__Task list__.
**a)** Summarize the text on security fundamentals in two sentences.
**b)** Copy out the text on security fundamentals from "The cybersecurity industry" up to and including "at Stryve, said.".

__Text for analysis__.
+ + + +
Building a strong security foundation

No matter the type of organisation, good, strong fundamentals in its security setup will always be key

Günter Bayer, chief information officer at Stryve: ‘With security awareness training, it’s teaching people what to look out for, and it’s one of the simplest things you can do’

The cybersecurity industry can feel overwhelming at times. With numerous products and services out there, it’s easy for the average organisation to treat a flashy product as a silver bullet, but all good security comes back to the fundamentals.

No matter what size of organisation you are or what industry you’re in, one of the biggest things you can do to protect yourself is to keep awareness high, Günter Bayer, chief information officer at Stryve, said.

“With security awareness training, it’s teaching people what to look out for, and it’s one of the simplest things you can do,” he said. “When done well, it can stop many bigger issues.”
+ + + +
__Data provided__.
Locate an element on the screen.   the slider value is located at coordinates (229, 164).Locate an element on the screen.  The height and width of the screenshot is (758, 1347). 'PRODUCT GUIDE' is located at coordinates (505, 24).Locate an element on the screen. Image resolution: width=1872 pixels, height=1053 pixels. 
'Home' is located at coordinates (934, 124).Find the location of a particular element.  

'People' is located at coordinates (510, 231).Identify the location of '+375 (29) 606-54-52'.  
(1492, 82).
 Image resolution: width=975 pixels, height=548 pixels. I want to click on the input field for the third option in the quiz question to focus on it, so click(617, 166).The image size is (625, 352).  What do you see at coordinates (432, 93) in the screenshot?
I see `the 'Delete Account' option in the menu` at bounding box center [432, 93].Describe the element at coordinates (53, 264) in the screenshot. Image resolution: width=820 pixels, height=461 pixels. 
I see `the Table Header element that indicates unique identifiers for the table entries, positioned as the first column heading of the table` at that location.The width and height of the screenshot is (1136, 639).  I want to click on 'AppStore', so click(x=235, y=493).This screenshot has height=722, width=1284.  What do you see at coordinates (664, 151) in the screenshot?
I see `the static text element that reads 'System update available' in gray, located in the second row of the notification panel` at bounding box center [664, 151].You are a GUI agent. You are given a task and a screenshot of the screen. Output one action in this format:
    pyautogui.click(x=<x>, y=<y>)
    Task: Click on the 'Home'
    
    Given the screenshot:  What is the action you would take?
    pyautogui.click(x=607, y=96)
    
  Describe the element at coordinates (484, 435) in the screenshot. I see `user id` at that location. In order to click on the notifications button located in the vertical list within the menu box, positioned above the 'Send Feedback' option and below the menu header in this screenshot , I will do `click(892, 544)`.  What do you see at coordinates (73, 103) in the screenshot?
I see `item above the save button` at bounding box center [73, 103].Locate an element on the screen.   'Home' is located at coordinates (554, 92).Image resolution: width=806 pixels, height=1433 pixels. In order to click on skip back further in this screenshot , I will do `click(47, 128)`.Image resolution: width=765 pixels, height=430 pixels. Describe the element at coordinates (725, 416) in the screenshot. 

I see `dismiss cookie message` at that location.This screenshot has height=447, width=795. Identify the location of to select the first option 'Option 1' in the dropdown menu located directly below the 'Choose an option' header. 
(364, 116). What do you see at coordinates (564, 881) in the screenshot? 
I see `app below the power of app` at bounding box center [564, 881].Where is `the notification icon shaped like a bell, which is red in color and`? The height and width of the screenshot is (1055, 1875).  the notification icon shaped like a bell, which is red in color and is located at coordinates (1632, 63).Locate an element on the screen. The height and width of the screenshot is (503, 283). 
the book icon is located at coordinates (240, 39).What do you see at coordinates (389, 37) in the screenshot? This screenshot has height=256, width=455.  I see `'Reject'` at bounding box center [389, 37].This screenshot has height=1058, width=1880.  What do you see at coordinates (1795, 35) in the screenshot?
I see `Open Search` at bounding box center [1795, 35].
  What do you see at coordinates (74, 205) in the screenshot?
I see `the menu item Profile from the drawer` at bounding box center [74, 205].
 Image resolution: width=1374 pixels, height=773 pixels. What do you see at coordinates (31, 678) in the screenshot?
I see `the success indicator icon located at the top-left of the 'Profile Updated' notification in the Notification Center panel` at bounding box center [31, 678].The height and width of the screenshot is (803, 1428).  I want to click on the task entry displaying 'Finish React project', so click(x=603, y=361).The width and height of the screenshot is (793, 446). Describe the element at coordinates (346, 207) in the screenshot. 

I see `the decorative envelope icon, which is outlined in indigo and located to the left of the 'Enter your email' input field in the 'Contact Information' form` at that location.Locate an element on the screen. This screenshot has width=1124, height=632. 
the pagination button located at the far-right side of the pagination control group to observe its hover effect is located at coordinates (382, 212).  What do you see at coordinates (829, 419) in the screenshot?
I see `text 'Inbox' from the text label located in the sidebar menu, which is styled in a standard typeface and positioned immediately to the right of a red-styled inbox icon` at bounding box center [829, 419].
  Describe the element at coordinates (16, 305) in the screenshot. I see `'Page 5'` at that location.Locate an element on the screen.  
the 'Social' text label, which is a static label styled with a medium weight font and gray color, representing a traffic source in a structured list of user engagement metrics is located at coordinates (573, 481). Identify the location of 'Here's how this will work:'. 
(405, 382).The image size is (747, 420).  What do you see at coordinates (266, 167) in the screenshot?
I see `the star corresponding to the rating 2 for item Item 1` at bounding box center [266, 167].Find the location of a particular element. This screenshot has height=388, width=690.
+ + + +
__Responses by task__.
**a)** Good security for any organization comes back to strong fundamentals, not to a flashy product treated as a silver bullet. Günter Bayer, chief information officer at Stryve, says keeping awareness high through security awareness training is one of the simplest protective steps and, when done well, can stop many bigger issues.

**b)**
The cybersecurity industry can feel overwhelming at times. With numerous products and services out there, it’s easy for the average organisation to treat a flashy product as a silver bullet, but all good security comes back to the fundamentals.

No matter what size of organisation you are or what industry you’re in, one of the biggest things you can do to protect yourself is to keep awareness high, Günter Bayer, chief information officer at Stryve, said.